Connection Draining Low-Level Design: Graceful Shutdown, In-Flight Request Completion, and Health Signal Coordination

What Is Connection Draining?

Connection draining is the process of gracefully removing a server from service by allowing its in-flight requests to complete before shutting it down. Without draining, a hard shutdown drops all active connections, causing request failures for clients mid-flight.

Draining is essential for zero-downtime deployments, rolling restarts, autoscaling scale-in events, and maintenance windows. It is a first-class concern in any production service deployment system.

Drain Sequence

The canonical drain sequence has three phases:

Signal drain: the orchestrator (Kubernetes, ECS, load balancer) marks the instance as draining. The health check endpoint immediately starts returning 503. The load balancer stops routing new connections to this instance.
Wait for in-flight: the server continues to handle existing connections and in-flight requests. An atomic counter tracks the number of in-flight requests.
Shutdown: when the in-flight counter reaches zero (or the drain timeout expires), the process exits cleanly.

Load Balancer Health Signal

The health check endpoint is the communication channel between the draining server and the load balancer. During normal operation, it returns 200. When draining begins, it immediately returns 503 — even before any in-flight requests finish. This tells the load balancer to stop sending new traffic without waiting for existing connections to close.

Health check interval and failure threshold determine how quickly the LB stops routing. For fast drain, use a short health check interval (e.g., 5 seconds) and a low failure threshold (e.g., 1 consecutive failure). This minimizes the window during which new requests can still be routed to the draining instance.

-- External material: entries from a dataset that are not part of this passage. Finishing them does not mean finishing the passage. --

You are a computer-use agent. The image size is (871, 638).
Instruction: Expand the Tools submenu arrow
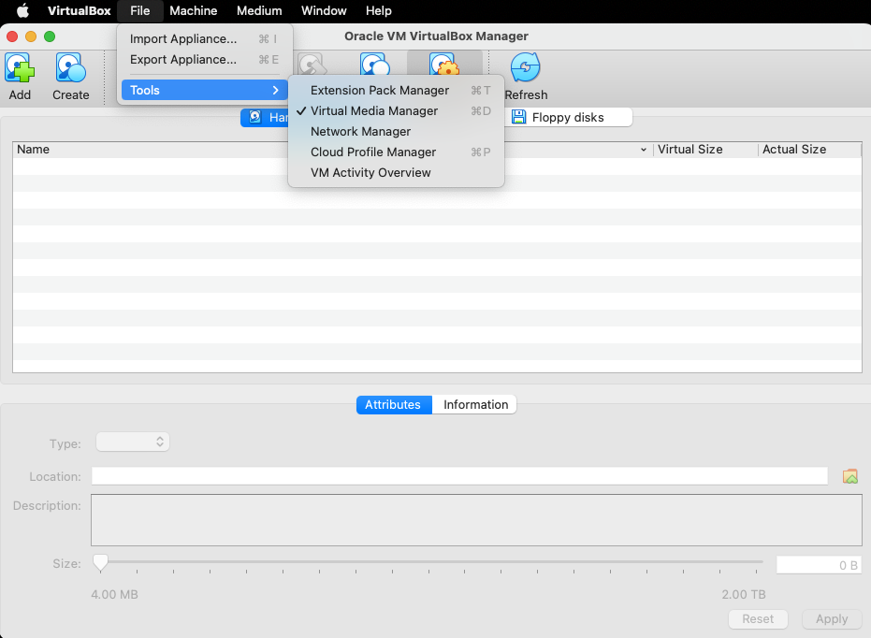click(278, 90)
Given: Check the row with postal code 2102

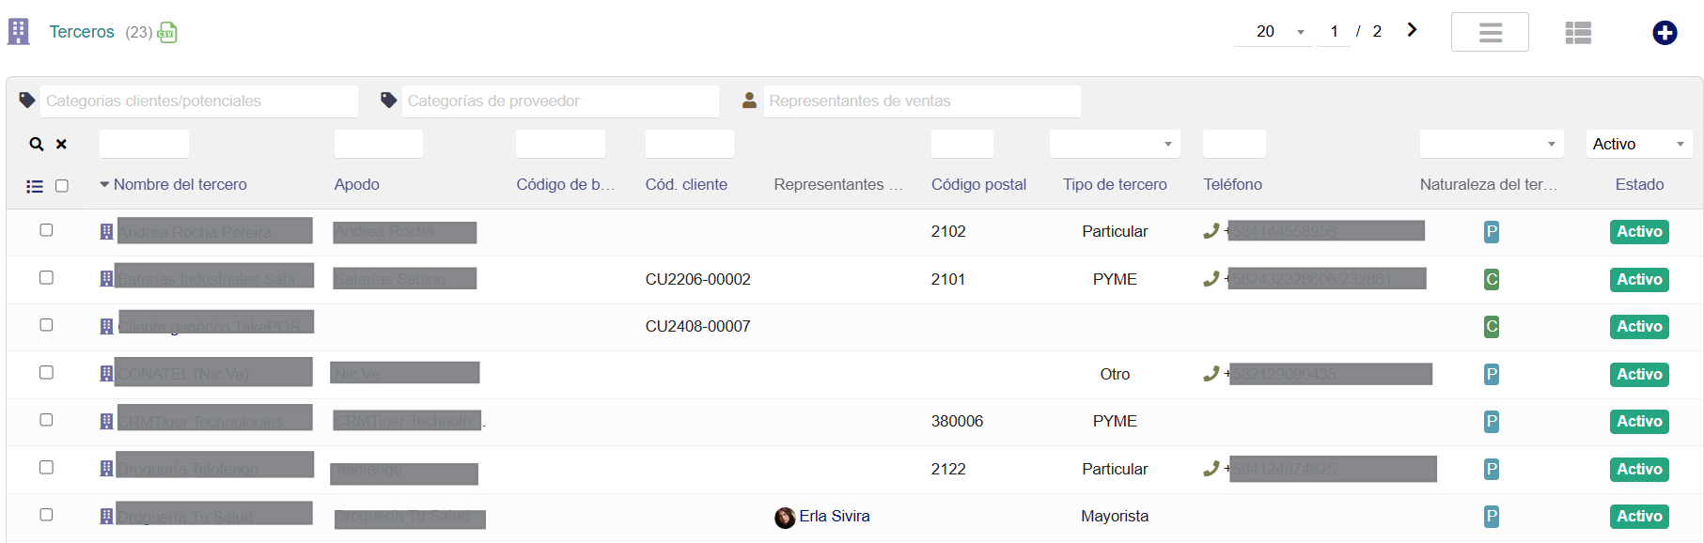Looking at the screenshot, I should [x=46, y=231].
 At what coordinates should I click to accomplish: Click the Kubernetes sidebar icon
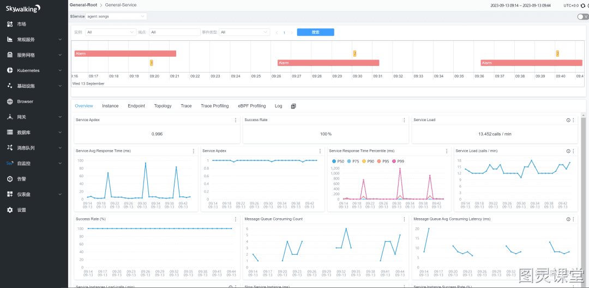click(x=10, y=70)
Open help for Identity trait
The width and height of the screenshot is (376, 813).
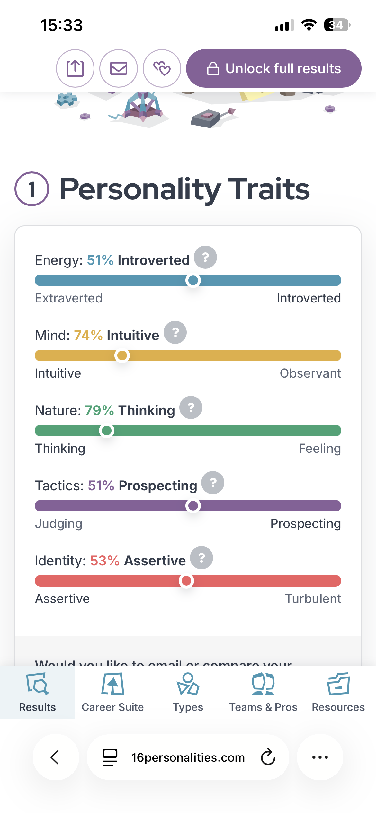coord(201,558)
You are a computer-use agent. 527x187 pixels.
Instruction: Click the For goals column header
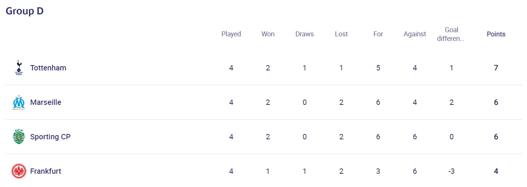378,34
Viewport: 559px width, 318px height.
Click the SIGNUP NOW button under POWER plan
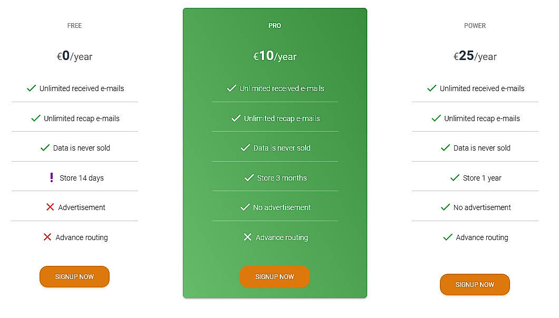[475, 284]
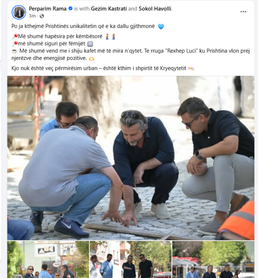Click the blue heart emoji in post
258x278 pixels.
click(161, 26)
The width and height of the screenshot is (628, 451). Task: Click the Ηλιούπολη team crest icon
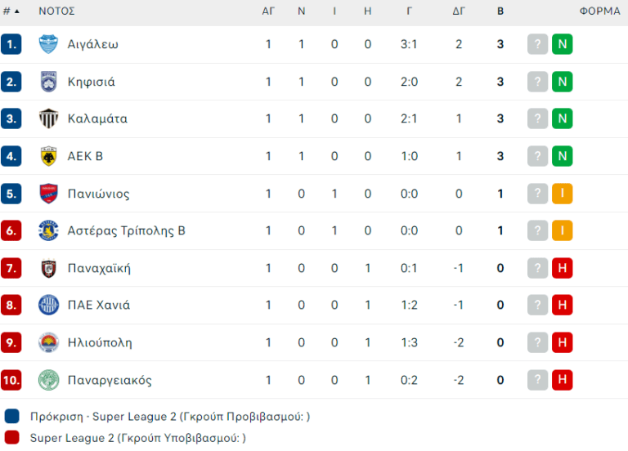[49, 342]
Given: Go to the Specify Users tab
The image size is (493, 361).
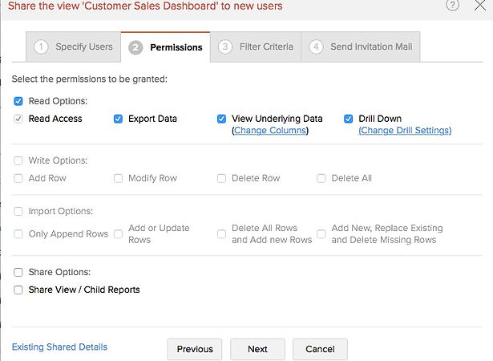Looking at the screenshot, I should point(74,47).
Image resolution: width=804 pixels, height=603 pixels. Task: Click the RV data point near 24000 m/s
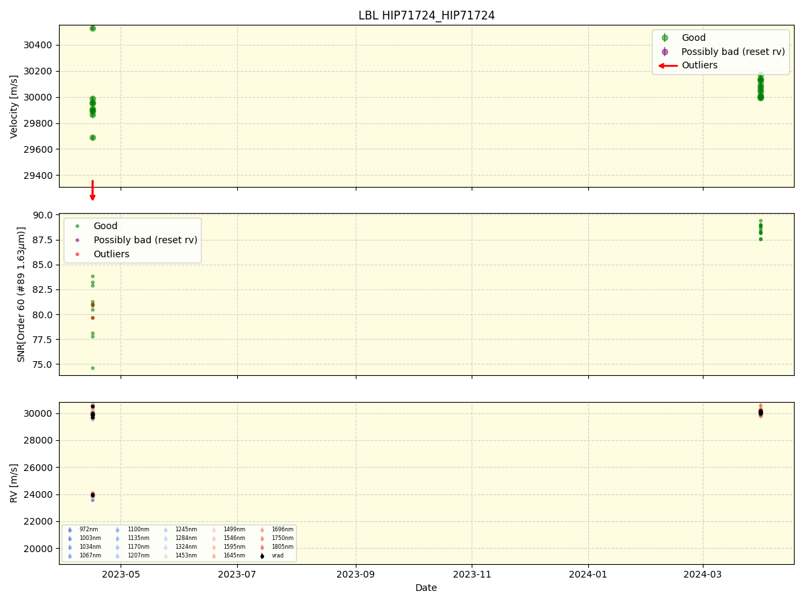point(92,495)
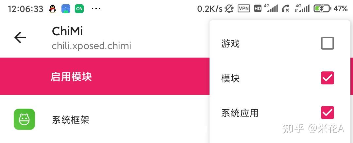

In-Flight Request Tracking

An atomic integer counter is incremented when each request starts and decremented when it completes (including error paths). The drain wait loop checks this counter:

while inflight_count > 0 and elapsed < drain_timeout:
    sleep(100ms)

Using an atomic counter (or a thread-safe semaphore) is critical — race conditions between request completion and counter decrement can cause premature shutdown or indefinite wait.

Drain Timeout

A configurable drain timeout (e.g., 30 seconds) caps how long the server waits for in-flight requests. After the timeout, remaining connections are forcefully closed. The timeout must be set with the expected p99 request duration in mind — if your slowest requests take 10 seconds, a 30-second drain timeout is reasonable. Kubernetes's terminationGracePeriodSeconds must be set longer than the application drain timeout to give the drain logic time to run before the container is SIGKILLed.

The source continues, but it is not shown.